The U.S. Census Bureau chief is heading to Alaska to formally launch the nation's 2010 count in a remote Inupiat Eskimo village, where residents are planning a huge reception of traditional dancing and a feast of caribou, moose and other subsistence foods.
Bureau Director Robert Groves is scheduled to count the first household in Noorvik at 1 p.m. Monday, after arriving by charter plane at the village not linked by roads to anywhere else. Villagers say the first to be counted will be Clifton Jackson, a World War II veteran and the oldest resident in the community of 650.
But first Groves and other census officials will be greeted by eagerly awaiting residents. For the visitors' sake, locals hope the weather is kinder than the brutal minus-40 temperatures already recorded this month in Noorvik, located north of the Arctic Circle near Alaska's western coast.
Sled dog teams driven by schoolchildren will greet the visitors and ferry them to the school, where festivities will continue into the night after the first enumeration is completed. An Inupiat fashion show, a short film on Noorvik and dancing by school children, other locals and groups from other villages are among the planned events. The school also will serve as lodging for Groves and most of the 50 visitors, who will bunk down in empty classrooms.
Alaskans in rural communities not linked by roads have been the first people counted since the 1990 census. The unlinked communities are the places where the process is first conducted in person by census workers. The bureau makes personal visits to nonresponding residents around the country.
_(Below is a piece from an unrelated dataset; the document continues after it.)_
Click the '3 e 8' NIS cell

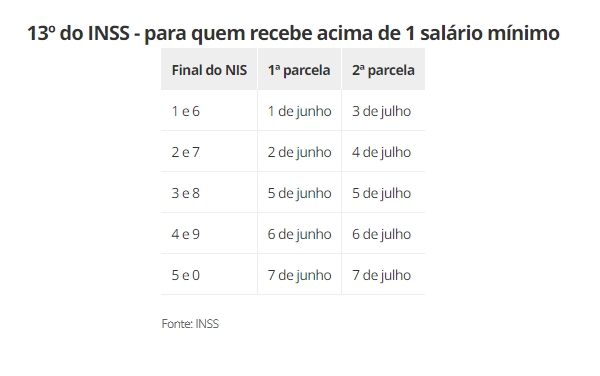click(x=209, y=193)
It's easier to get census workers to the Alaska villages before the spring thaw brings a muddy mess, making access more difficult, said Ralph Lee, director of the bureau's Seattle region, which oversees Alaska. Also, residents in many villages still live off the land, hunting and fishing for their food, and it's important to reach them before they set off for fishing camps or hunting expeditions when the weather begins to warm.